Abstract: SA-PO337
PRRX1 Is a Master Regulator of Renal Fibroblast Cell Fate and Regulates Myofibroblast Activation in Response to TGF-β via Alteration of the Chromatin Landscape
Session Information
- Development, Organoids, Vascularized Kidneys, Nephrons, and More
November 04, 2023 | Location: Exhibit Hall, Pennsylvania Convention Center
Abstract Time: 10:00 AM - 12:00 PM
Category: Development, Stem Cells, and Regenerative Medicine
- 600 Development, Stem Cells, and Regenerative Medicine
Authors
- Bonifacio, Ericka Janine, University College Dublin Conway Institute of Biomolecular and Biomedical Research, Dublin, Ireland
- Krupa, Ivan, University College Dublin Conway Institute of Biomolecular and Biomedical Research, Dublin, Ireland
- Carruthers, Niall Barry, University College Dublin Conway Institute of Biomolecular and Biomedical Research, Dublin, Ireland
- Scaife, Caitriona, University College Dublin Conway Institute of Biomolecular and Biomedical Research, Dublin, Ireland
- Davis, Jessie, University College Dublin Conway Institute of Biomolecular and Biomedical Research, Dublin, Ireland
- Crean, John, University College Dublin Conway Institute of Biomolecular and Biomedical Research, Dublin, Ireland
Background
Emerging evidence suggests that changes in the chromatin landscape in response to TGFβ likely contributes to the pathogenesis of diabetic kidney disease (DKD). Using iPSC derived kidney organoids, we have recently shown that TGF-β signalling to chromatin unleashes a programme of gene expression intiating fibroblast to myofibroblast activation. We hypothesise that SMAD3 and the Polycomb Repressive Complex 2 core component, EZH2, co-occupy regulatory regions within chromatin to deposit histone post-translational modifications (PTMs), thereby facilitating a chromatin landscape which drives fibroblast activation in DKD. Our data suggests that PRRX1 acts as a master transcription factor in regulating fibroblast to myofibroblast differentiation through association with SMAD3/EZH2. To characterise this proposed epigenetic mechanism, proteomic and transcriptomic analysis was performed on iPSC-derived kidney organoids treated with TGFβ1.
Methods
Histone extraction was performed on undifferentiated iPSCs, iPSC-derived nephron progenitor cells, iPSC-derived kidney organoids, and kidney organoids treated with recombinant TGFβ1. Histones were then subjected to LC-MS/MS for analysis of global histone modifications.
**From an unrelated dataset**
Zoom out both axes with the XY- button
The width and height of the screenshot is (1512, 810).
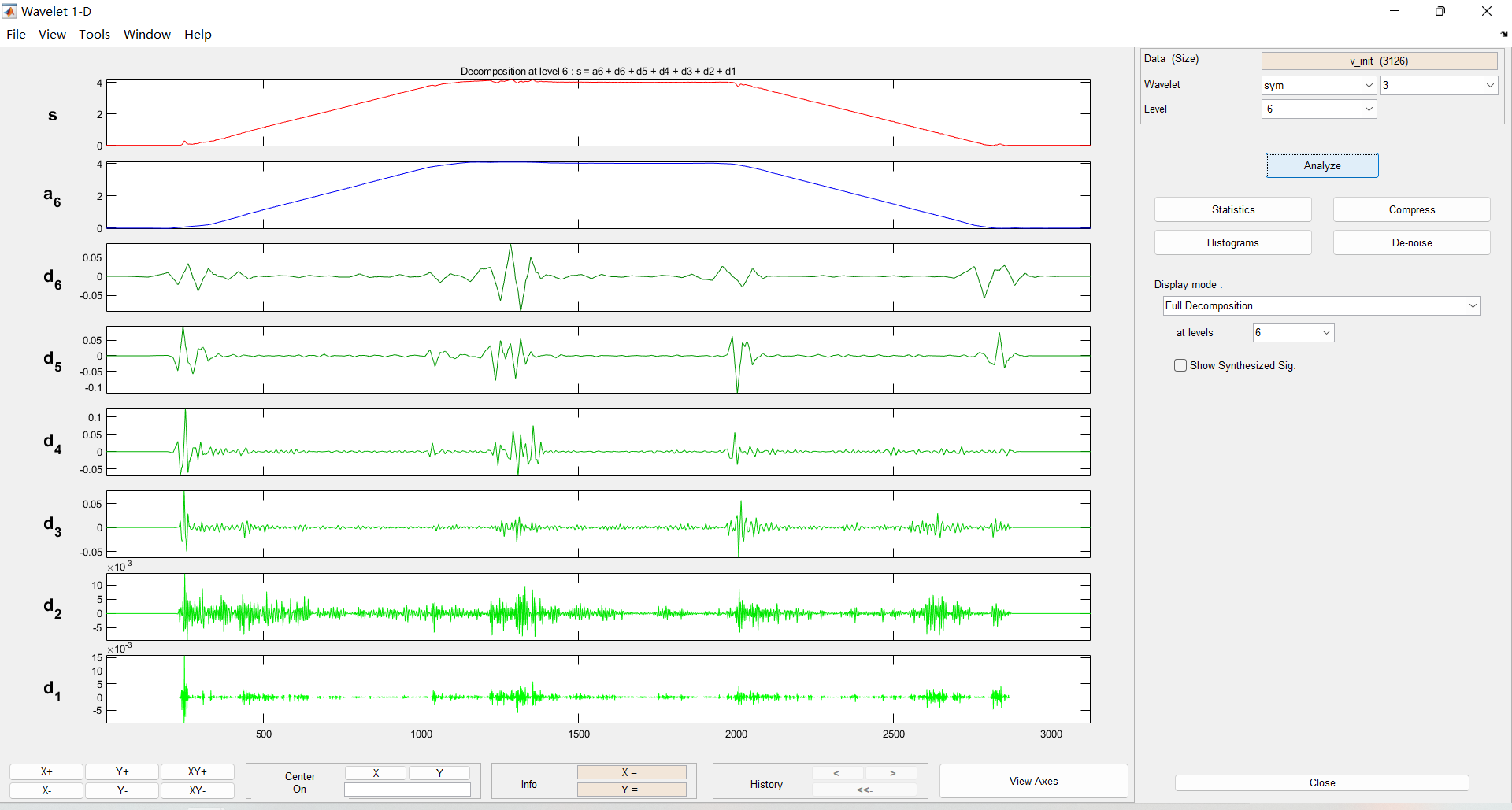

Single cell RNA-sequencing (scRNA-seq) was performed on iPSC derived kidney organoids treated with EZH2 inhibitor, GSK343, for 1h prior to TGFβ1 treatment for 48 hours.
Results
Mass Spectrometry data revealed differential abundance of trimethylated lysine residues on Histone 3 (H3K27me3) between TGFβ treated and control, indicating dynamic changes in transcriptionally permissive states. scRNA-seq analysis of kidney organoids treated with TGFβ1 revealed cluster specific changes in PRRX1 expression in response to TGFβ1, specifically in stromal cells and activated myofibroblast clusters. These changes in PRRX1 in response to TGFβ1 were consistently observed in other fibroblast cell lines.
Conclusion
TGF-β is a key driver of chromatin dynamics as evidenced by H3K27me3 and likely contributes to gene repression through interaction between SMAD3 and EZH2. We propose that subsequent silencing of PRRX1 expression mediates fibroblast to myofibroblast activation and represent a tractable therapeutic target for the amelioration of fibrosis in DKD.